The sponsoring organization for each worker in eligible service will send a quarterly retirement payment to the WELS Benefit Plans Office, similar to how Pension Plan payments are currently remitted. A contribution will be deposited into the defined contribution plan account—the WELS Shepherd Plan—of each eligible worker on a quarterly basis. The contributions to a worker’s defined contribution plan account will vest immediately at the time the contributions are deposited to the account.

What will happen to earned pension benefits?

Workers will not lose any earned benefits. After a worker’s WELS service ends, the Pension Plan will pay the benefit earned for service performed through Dec. 31, 2020. If a worker dies before he or she begins receiving his or her Pension Plan benefit, the surviving spouse will be able to receive surviving spouse benefits from the Pension Plan.

How much will be contributed to each worker’s defined contribution plan account?

Beginning Jan. 1, 2021, all workers will receive a “base” contribution of $500 per quarter of eligible full-time service.

Workers who are age 44 or older on Jan. 1, 2021, will receive an “additional” contribution per quarter of eligible full-time service besides the base contribution. This is because contributions made to the defined contribution plan account of a worker who is closer to retirement do not have as much time to earn investment returns before the worker retires. Learn more about this at welsbpo.net.

How will contributions to the defined contribution plan accounts be invested?

A worker can choose his or her own fund(s) and/or portfolio from the options available in the defined contribution plan based on the worker’s personal goals. The account of a worker who does not make an investment election will be invested in the default investment option, which will be the target retirement date fund that most closely aligns with the worker’s projected retirement date based on the worker’s age.

Can workers or their sponsoring organization make additional contributions to the defined contribution plan?

Yes, workers can save and invest their own money, and organizations can make additional contributions on behalf of their workers.
Other advantages to workers include immediate vesting, control over investments, and various ways to take distributions. Unlike the pension plan, any assets remaining in the account would pass to beneficiaries upon the death of the worker and spouse.

How much will a sponsoring organization be billed per worker and how will those funds be used?

The quarterly “total retirement payment” charged in 2021 will be the same as the quarterly Pension Plan contribution rates in 2020. The amount needed to fund the contributions to workers’ defined contribution plan accounts will be submitted to the defined contribution plan.
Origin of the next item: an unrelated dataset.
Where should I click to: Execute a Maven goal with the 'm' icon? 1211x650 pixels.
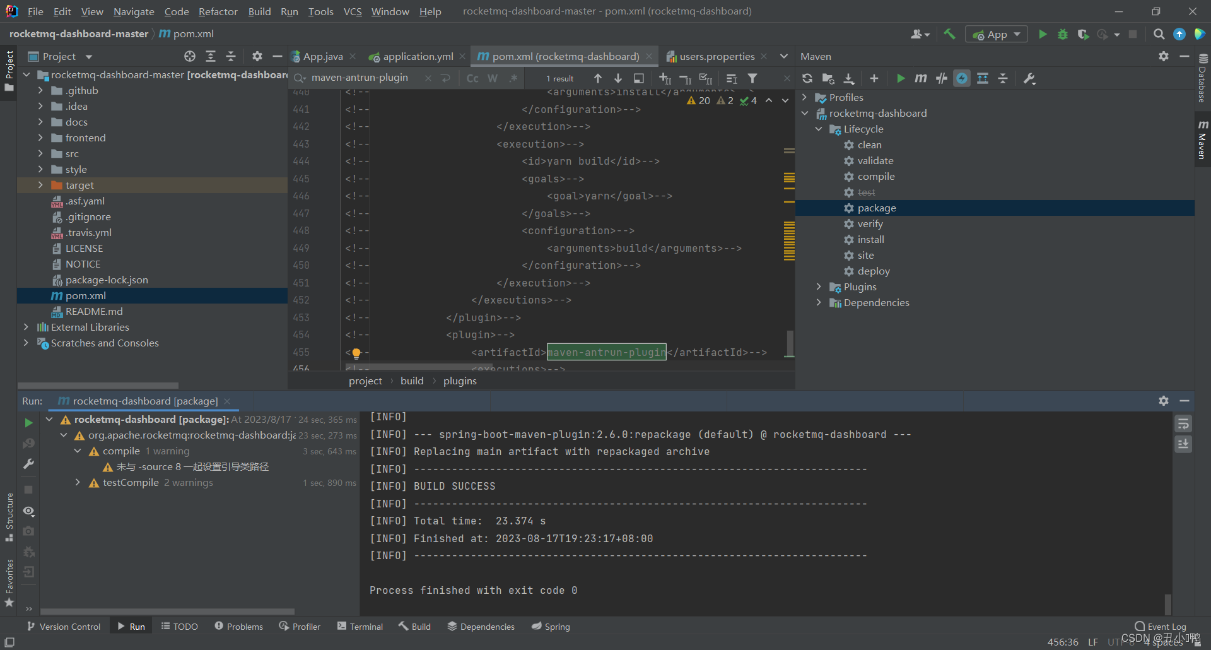click(920, 78)
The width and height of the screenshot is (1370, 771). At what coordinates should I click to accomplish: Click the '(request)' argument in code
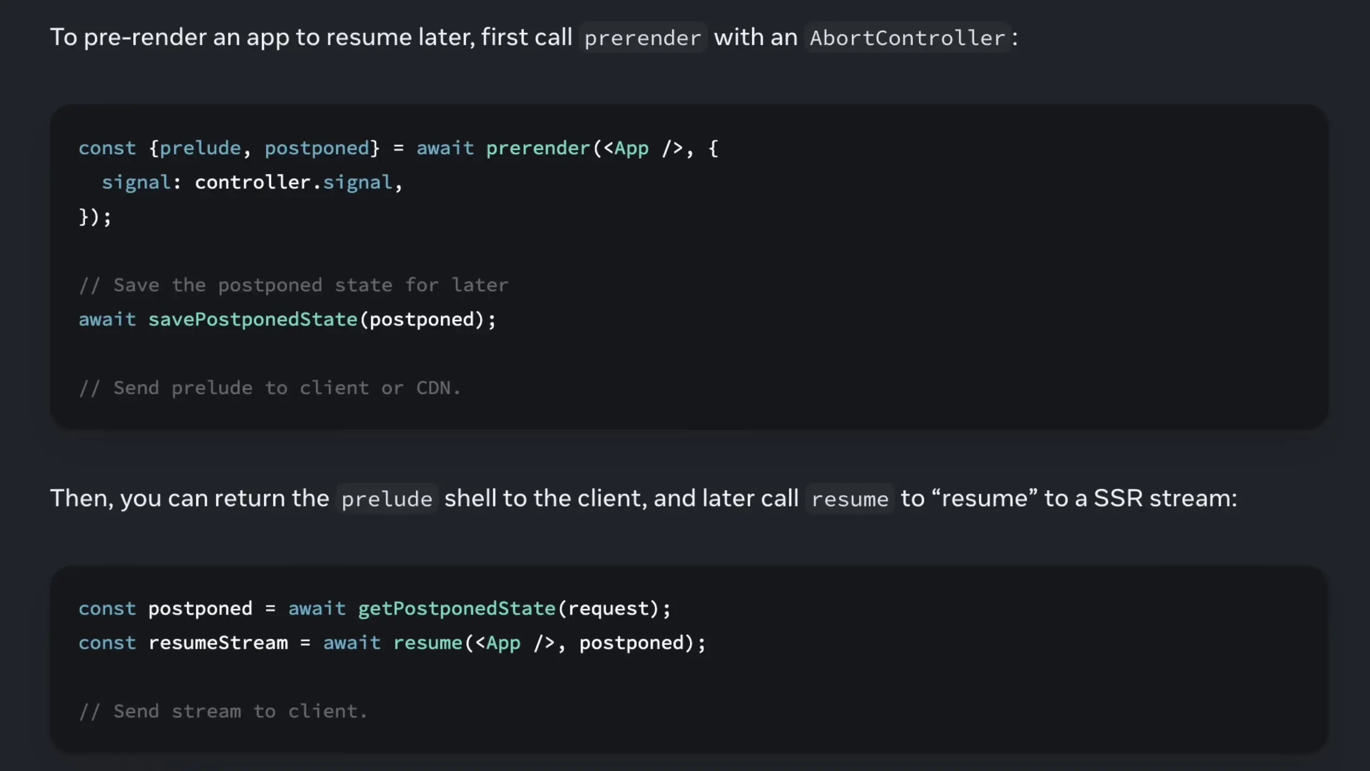[607, 609]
The remainder will be used to pay the frozen Pension Plan benefit obligations and the administrative expenses of both plans.

What are the next steps with regards to these proposed changes?

The proposed changes will be a significant topic on the agenda at each district convention in June 2020. A standard resolution will be provided for each district to review, discuss, and vote on during the convention. The plan is for a representative familiar with the proposed changes to attend each district convention. If each district approves the resolution with broad consensus, the proposed changes will likely be implemented on Jan. 1, 2021.